Très jeune, après l’obtention de son brevet à Mamou, Mamadou Bailo Diallo s’intéresse à la politique et aux idéologies prônant l’unité nationale. Contrairement à l’orientation politique majoritairement attendue des membres de son ethnie, il choisit d’adhérer au Rassemblement du Peuple de Guinée (RPG), parti dirigé par le professeur Alpha Condé. Ce choix, fondé sur la conviction et non sur l’appartenance ethnique, marque le début de ses difficultés.

En Guinée, la vie politique demeure profondément marquée par l’ethnocentrisme. Les Peulhs sont traditionnellement associés à des partis comme l’UFDG, tandis que le RPG est majoritairement soutenu par les Malinkés. Le positionnement de Mamadou Bailo Diallo lui vaut rapidement d’être perçu comme un « traître » par sa propre communauté. Sa famille, y compris son père, le rejette publiquement, allant jusqu’à l’expulser du domicile familial.
Lors des violences post-électorales de 2010, le militant est violemment agressé par des manifestants affiliés à l’UFDG. Il est frappé, poignardé et laissé avec de multiples blessures dont les cicatrices sont encore visibles aujourd’hui. Cet épisode marque un tournant décisif dans sa vie, renforçant sa vulnérabilité et sa peur permanente.
Après l’élection d’Alpha Condé à la présidence, les menaces à son encontre s’intensifient. Harcelé, insulté et traqué, Mamadou Bailo Diallo est contraint de quitter clandestinement la Guinée en janvier 2011. Il trouve refuge successivement au Mali, au Bénin, puis en Guinée équatoriale, où il vit en exil pendant plusieurs années.
Malgré les risques, il décide de rentrer en Guinée après la réélection du président Alpha Condé. Fidèle à ses convictions, il s’investit à nouveau dans la vie politique et devient Secrétaire général du mouvement VOLCOM RPG, une plateforme de communication visant à sensibiliser les jeunes contre la manipulation ethnique, la corruption et les violations des droits humains.

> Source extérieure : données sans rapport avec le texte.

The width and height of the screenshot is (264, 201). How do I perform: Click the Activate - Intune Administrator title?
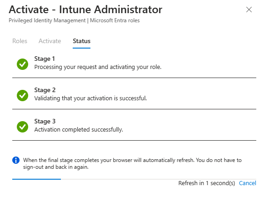[85, 10]
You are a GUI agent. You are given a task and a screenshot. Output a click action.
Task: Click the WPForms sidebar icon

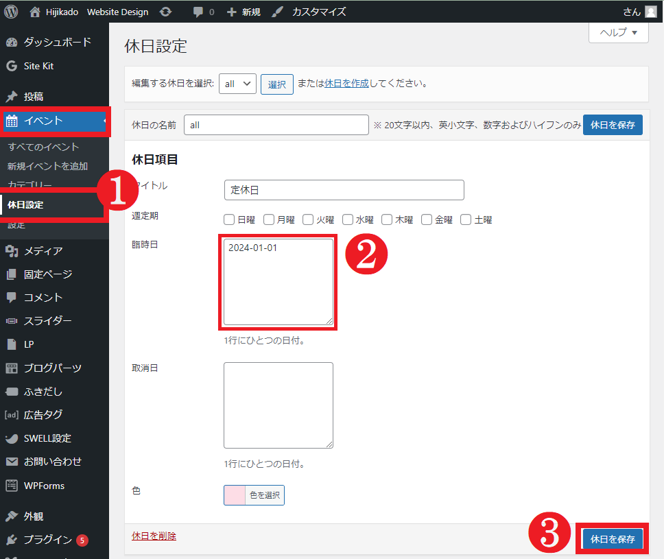point(11,486)
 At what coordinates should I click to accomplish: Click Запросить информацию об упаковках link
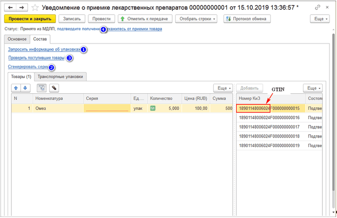coord(44,49)
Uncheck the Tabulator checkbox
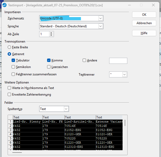This screenshot has height=157, width=161. (13, 60)
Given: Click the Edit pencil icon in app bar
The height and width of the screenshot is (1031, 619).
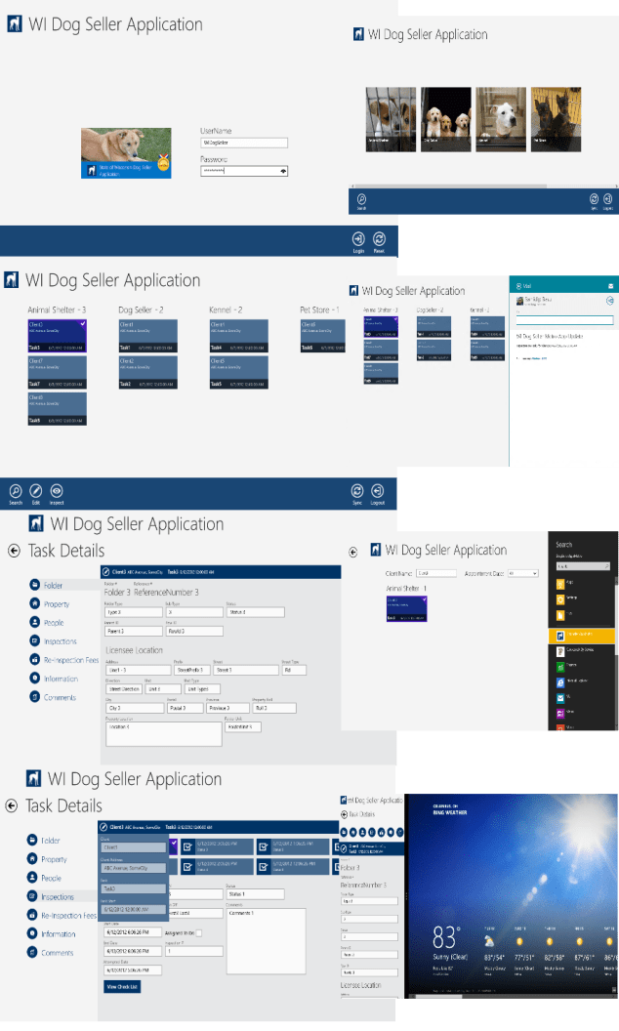Looking at the screenshot, I should click(x=36, y=491).
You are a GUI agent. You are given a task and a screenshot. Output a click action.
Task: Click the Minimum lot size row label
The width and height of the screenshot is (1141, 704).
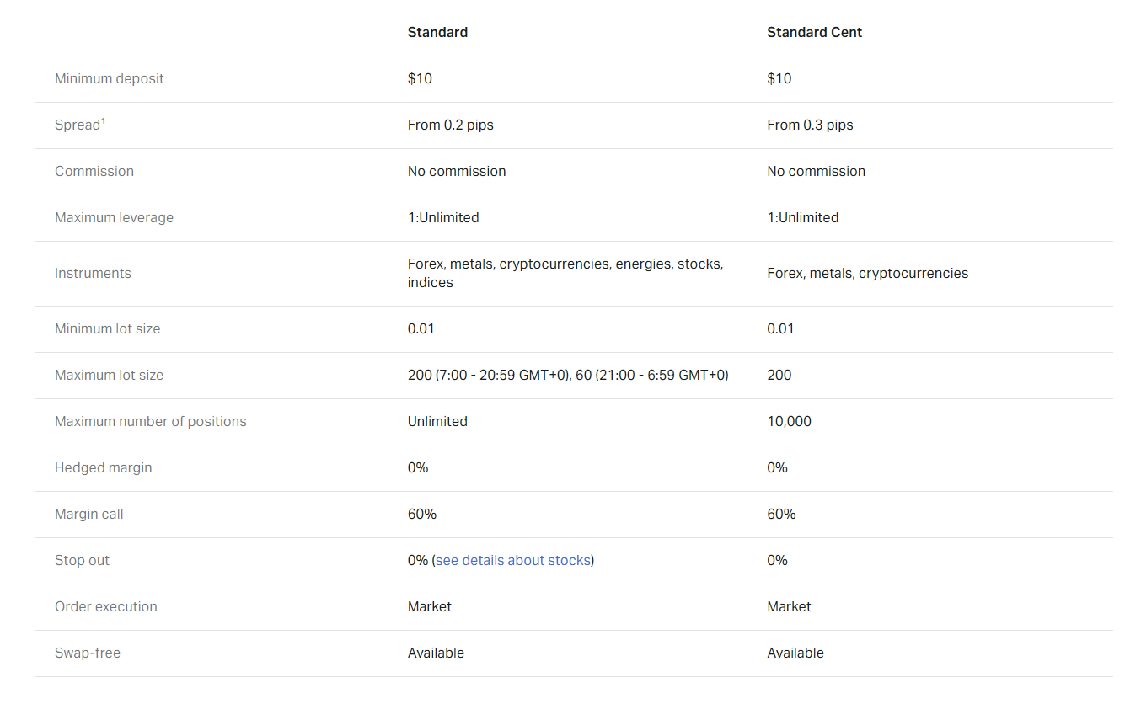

Le coup d’État militaire du 5 septembre 2021 met brutalement fin à cet engagement. La junte du CNRD lance une vaste répression contre les anciens cadres et communicants du RPG. Mamadou Bailo Diallo est arrêté arbitrairement, détenu pendant trois mois, séquestré par des militaires encagoulés et libéré uniquement après paiement forcé. À sa sortie, il fait l’objet de menaces constantes et de recherches actives.
Privé de toute protection étatique et toujours rejeté par sa communauté, il est une nouvelle fois contraint de fuir. Grâce à une aide discrète, il quitte la Guinée pour le Brésil. Mais même en exil, les persécutions continuent. Identifié par des membres influents de la communauté peulhe et de l’UFDG à São Paulo, il reçoit de nouvelles menaces de mort.
Face à ce danger permanent, Mamadou Bailo Diallo prend la décision ultime de chercher refuge aux États-Unis d’Amérique, pays qu’il considère comme l’un des derniers espaces où la liberté d’expression et la protection des droits humains demeurent effectives.
Aujourd’hui, son histoire illustre de manière saisissante la réalité des persécutions politiques, ethniques et communautaires en Guinée. Elle met en lumière l’absence de protection pour ceux qui refusent de se soumettre aux logiques identitaires et qui osent défendre une vision inclusive de la démocratie
Cet article est publié à des fins d’information et de sensibilisation sur la situation des droits humains en Guinée.